549a Gibbs Sampling for Transcription Network Verification Using Gene Expression and Chip-Chip Data

Mark P. Brynildsen and James C. Liao. Chemical Engineering, UCLA, 5531 Boelter Hall, Los Angeles, CA 90095

The reliability of transcriptional regulatory analyses depends highly on the accuracy of the transcription network and expression data. Under situations when ChIP-chip binding data is available it is the preferred means by which to construct a transcription network. Due to experimental noise and the environmental sensitivity of binding, ChIP-chip data has a degree of uncertainty associated with it. As a further complication gene expression data is considerably noisy. To deal with these challenges and provide reliable data for transcriptional regulatory analyses we seek to identify those genes whose binding and expression data corroborate one another. Analyses based on these genes are expected to lead to more meaningful biological interpretations.

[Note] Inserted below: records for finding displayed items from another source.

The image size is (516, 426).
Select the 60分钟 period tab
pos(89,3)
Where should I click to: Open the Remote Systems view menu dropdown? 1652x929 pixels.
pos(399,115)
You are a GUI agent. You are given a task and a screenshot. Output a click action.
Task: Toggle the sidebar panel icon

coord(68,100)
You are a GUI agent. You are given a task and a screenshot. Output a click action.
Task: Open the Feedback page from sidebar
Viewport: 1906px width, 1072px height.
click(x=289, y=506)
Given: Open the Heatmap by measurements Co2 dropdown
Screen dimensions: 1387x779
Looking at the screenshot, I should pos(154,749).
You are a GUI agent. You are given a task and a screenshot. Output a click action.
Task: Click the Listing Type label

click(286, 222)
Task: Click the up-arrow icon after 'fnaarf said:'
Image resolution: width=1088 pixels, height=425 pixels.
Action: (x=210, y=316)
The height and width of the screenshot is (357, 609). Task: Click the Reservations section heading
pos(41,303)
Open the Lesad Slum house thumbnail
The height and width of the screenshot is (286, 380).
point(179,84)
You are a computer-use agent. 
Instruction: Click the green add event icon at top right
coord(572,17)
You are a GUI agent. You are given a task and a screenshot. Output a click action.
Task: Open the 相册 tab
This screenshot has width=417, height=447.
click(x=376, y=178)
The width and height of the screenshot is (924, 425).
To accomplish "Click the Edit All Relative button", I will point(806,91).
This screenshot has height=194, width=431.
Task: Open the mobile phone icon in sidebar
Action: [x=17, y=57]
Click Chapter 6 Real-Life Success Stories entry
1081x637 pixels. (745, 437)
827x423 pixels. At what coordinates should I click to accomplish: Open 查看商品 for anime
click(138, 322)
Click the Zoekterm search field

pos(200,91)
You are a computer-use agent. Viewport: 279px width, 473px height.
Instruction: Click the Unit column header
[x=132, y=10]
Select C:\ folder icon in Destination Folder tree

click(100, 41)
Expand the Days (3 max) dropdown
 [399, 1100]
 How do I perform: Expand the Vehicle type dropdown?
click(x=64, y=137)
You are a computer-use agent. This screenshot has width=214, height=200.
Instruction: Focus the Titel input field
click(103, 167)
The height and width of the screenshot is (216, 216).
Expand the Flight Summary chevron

Previous methods have been devised to document disparity between ChIP-chip and gene expression data (Gao, Boulesteix, Ruan). By using gene expression data under the assumption that transcription factor activity should correlate with target gene expression, Gao et al 2004 concluded that on average 42% of the binding targets identified by ChIP-chip data in Saccharomyces cerevisiae are not true regulatory targets. Following the same assumption, Boulesteix et al 2005 documented an environmental dependence in the false positive rate of ChIP-chip data (stress response: 27%, cell cycle: 68%). In addition, Ruan et al 2005 used decision trees to investigate how well ChIP-chip data predicts the up-/down-/unchanged expression of genes under stress and cell cycle conditions. While all these approaches have had success detecting instances when ChIP-chip and gene expression data are in agreement, they all make key assumptions that may not be valid under all circumstances. For Gao et al 2004 and Boulesteix et al 2005, the assumption of correlation between transcription factor activity and target gene expression may be valid for singly regulated genes, but may not hold true for genes controlled by multiple regulators. For Ruan et al 2005, the implicit assumption that transcriptional regulation is an on/off event from a basal state ignores any type of more complicated regulation, such as a meaningful spectrum of induced and repressed states. We have recently developed a method that can identify instances of ChIP-chip and gene expression data agreement, allows for un-correlation between transcription factor activity and target gene expression when the gene is controlled by more than one regulator, and allows differential gene expression to be more than an on/off event from a basal state.

Our approach utilizes Gibbs sampling, Bayesian statistics, robust regression, and concepts from Network Component Analysis (Liao et al 2003) to identify those genes that have ChIP-chip binding data and gene expression data that support one another. To demonstrate the utility of this concept we have analyzed data from S. cerevisiae from a variety of environmental conditions to provide a dynamic perspective of transcriptional regulation.

Boulesteix, A.L., Strimmer, K. (2005). Predicting transcription factor activities from combined analysis of microarray and ChIP data: a partial least squares approach. Theoretical biology and Medical Modelling, 2:23.

Gao, F., Foat, B., Bussemaker, H. (2004). Defining transcriptional networks through integrative modeling of mRNA expression and transcription factor binding data. BMC Bioinformatics, 5:31.

Liao, J.C., Boscolo, R. Yang, Y.L.,Tran, L.M., Sabatti, C. Roychowdhury, V.P. (2003) Network component analysis: reconstruction of regulatory signals in biological systems. Proc Natl Acad Sci USA, 100(26):15522-7.

Ruan, J., Zhang, W. (2005). CAGER: classification analysis of gene expression regulation using multiple information sources. BMC Bioinformatics, 6(1):114.